May 10th, 2007 | 2 Comments | Posted in Blogging, Online Identity, Sean Lavelle, Web

The Wall Street Journal has an article about how having a common name can hurt you in Google’s page ranking (“You’re a Nobody Unless Your Name Googles Well”). The meat of the article, to me, more talks about having an “online brand”. What I mean by that is that you are associated with your pages. For example, when I look for myself on Google with “Sean Lavelle”, 6 of the Top 10 hits are pages associate with me.

But the really problem is how to differentiate your pages from everyone else named Sean Lavelle? How do they get my pages instead of :

  • A story about Sean Lavelle, a Sinn Fien politician, who was a paid informant for the British (if I read the story correctly).
  • A different Sean Lavelle’s genealogy search
  • A Sean Lavelle, who bought a pub in Ballina, Ireland
  • Some pharmaceutical research from Sean M Lavelle

While I am pretty happy about where I fall in that list (#1, #2 are my resume on Emurse.com, the other 4 are this blog), I could see where some people would run into a problem. I didn’t really do anything to improve my search ranking, other then tagging posts that are about me and my online identity with the keyword “Sean Lavelle”. Now if your name was John Smith or some other very common name, there is no way just doing that could get you on the first couple pages.

A couple in the article talks about finding a name that is not very popular for there soon to be born baby. Now frankly, this is ridiculous, as by the time the child grows up I really don’t think we will be using Google (at least in the present form). And I’d be kind of pissed at my parents if they named me Saraswathi Lavelle solely so it might help my Googlability. Not that Sarawathi is a bad name, but not solely based on popularity.

I think that then next big thing we are going to see are Identity Aggregators. Some way that ties all this information together and allows an identity to be searched for instead of a string of text. Spock looks interesting in this regard and if I get an invite to it, I will attempt to share what it looks like with you all.

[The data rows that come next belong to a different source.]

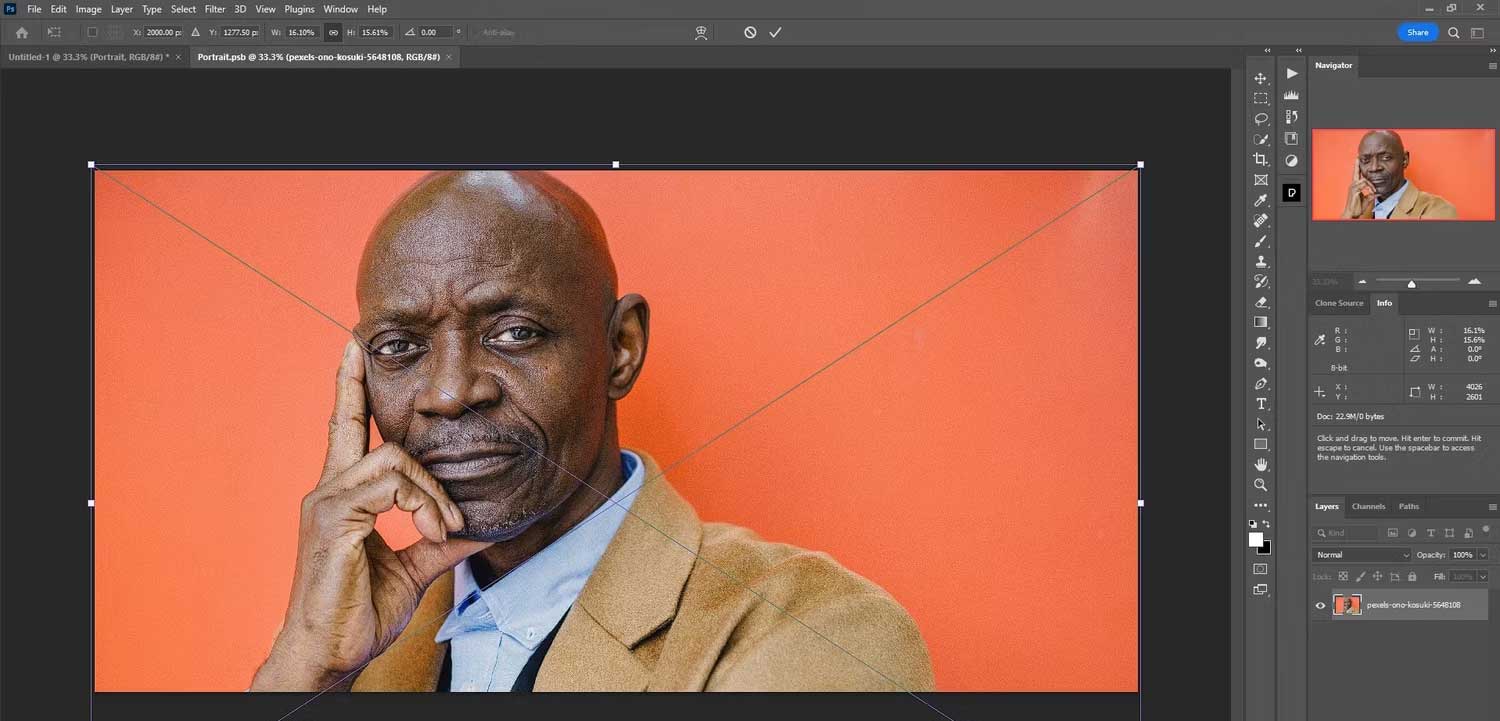The image size is (1500, 721).
Task: Activate the Horizontal Type tool
Action: coord(1261,404)
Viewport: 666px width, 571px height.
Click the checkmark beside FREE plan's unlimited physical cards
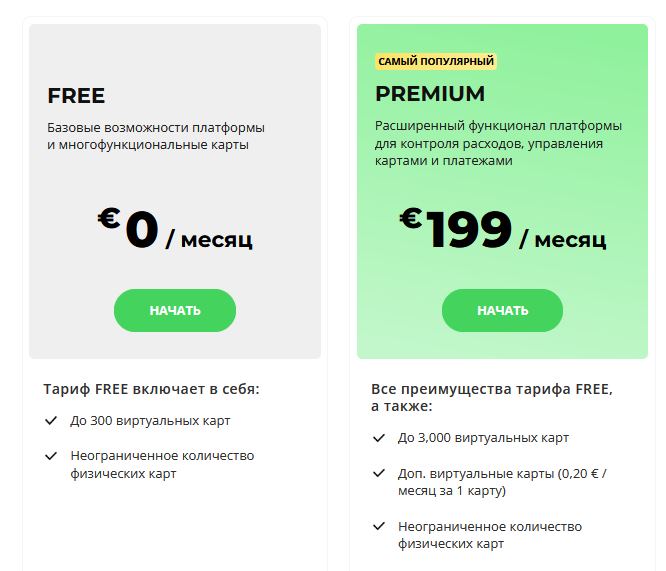tap(51, 456)
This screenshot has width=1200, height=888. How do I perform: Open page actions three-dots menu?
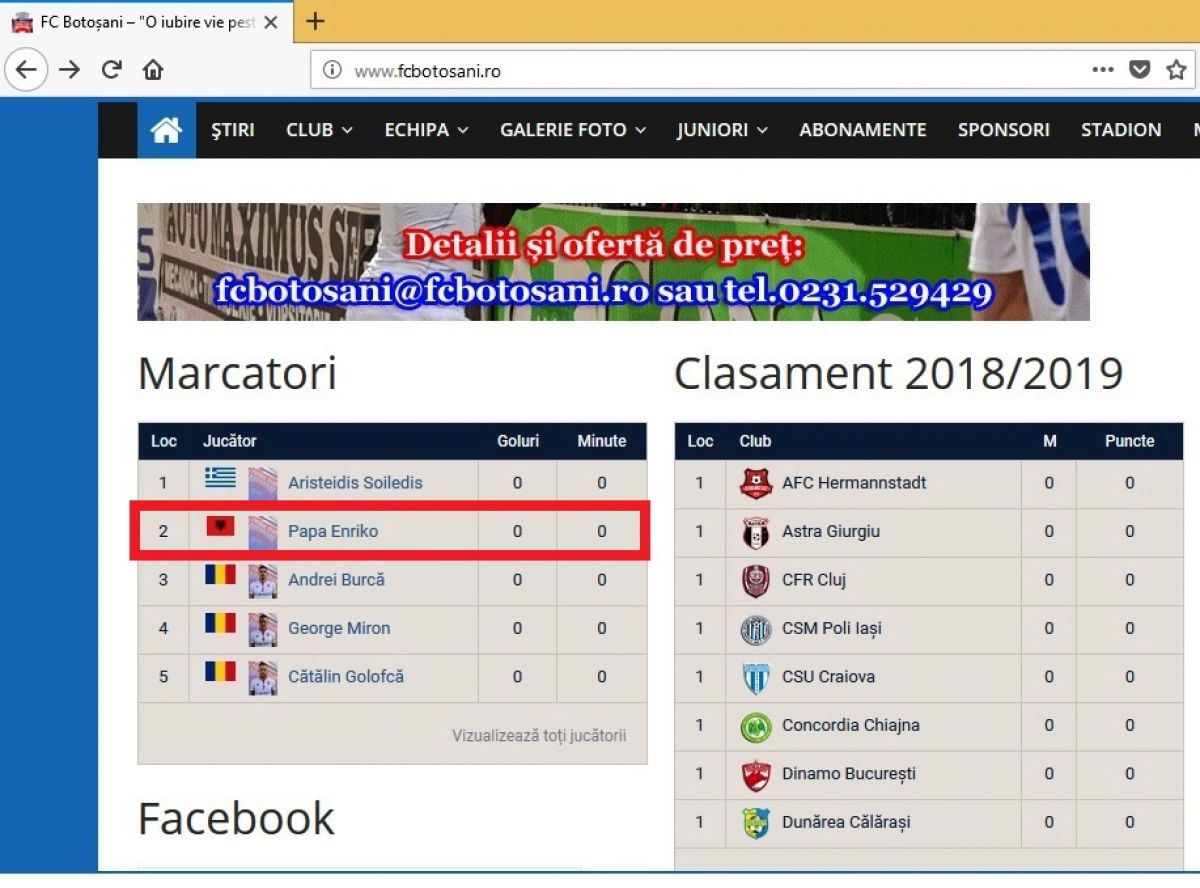tap(1102, 70)
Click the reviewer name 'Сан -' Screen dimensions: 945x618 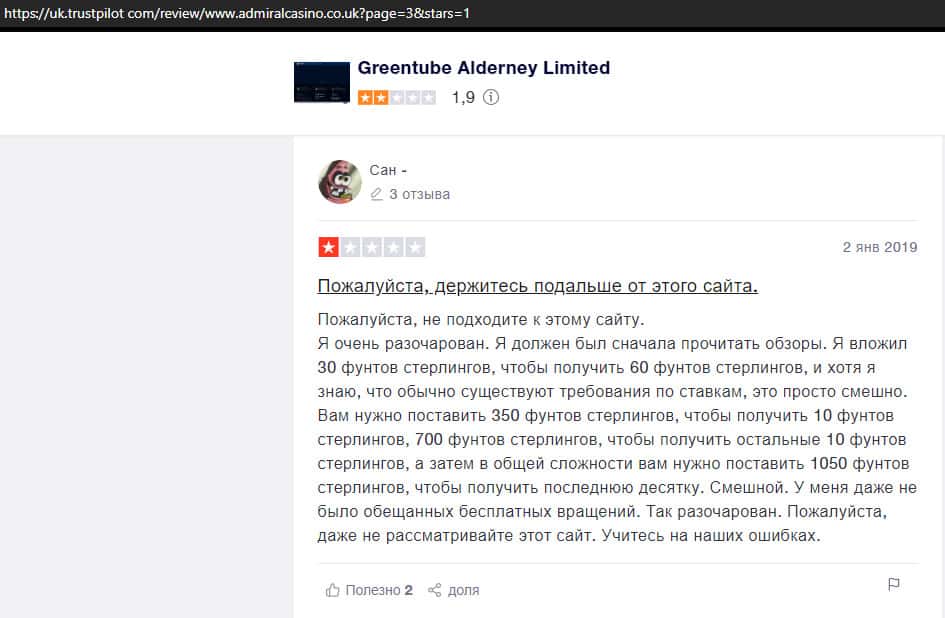pos(388,170)
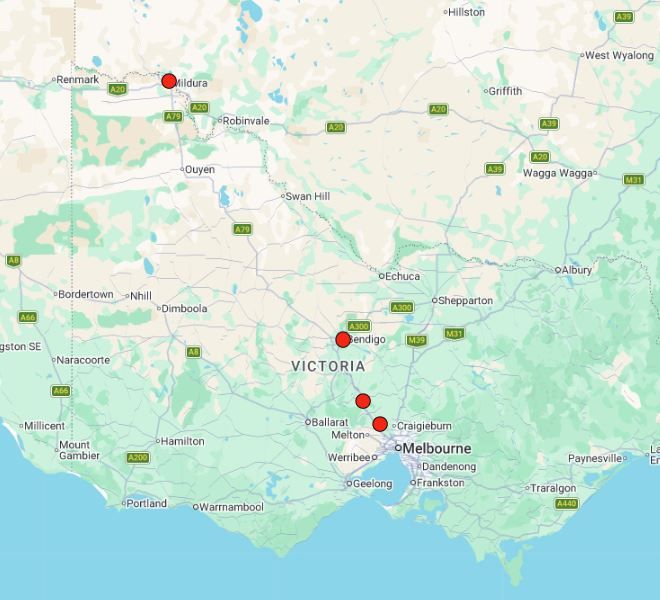Select the red marker between Bendigo and Melbourne

(x=363, y=401)
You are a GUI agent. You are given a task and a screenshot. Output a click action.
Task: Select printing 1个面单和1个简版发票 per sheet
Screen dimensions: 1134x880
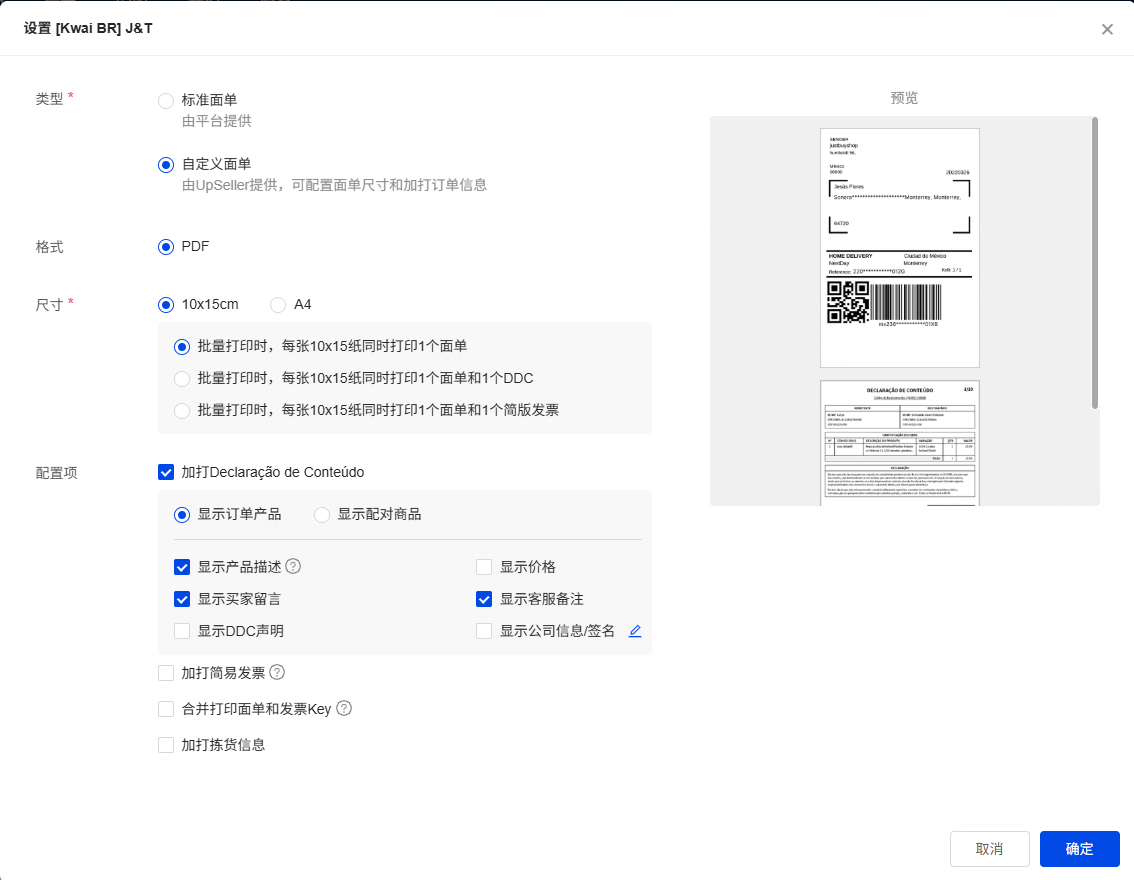click(x=182, y=411)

And just one note on a pet peeve of mine. Whenever I read in an article that the search for “XYZ” returns 4,832,973,543 results (actually 22,700,000) it drives me crazy. I don’t know if the article’s author knows, but a search for Sean Lavelle(210,000) is different for a search for “Sean Lavelle”(990 results). On searches for any documents that contain “Sean” or “Lavelle” while the later search will only find “Sean Lavelle”.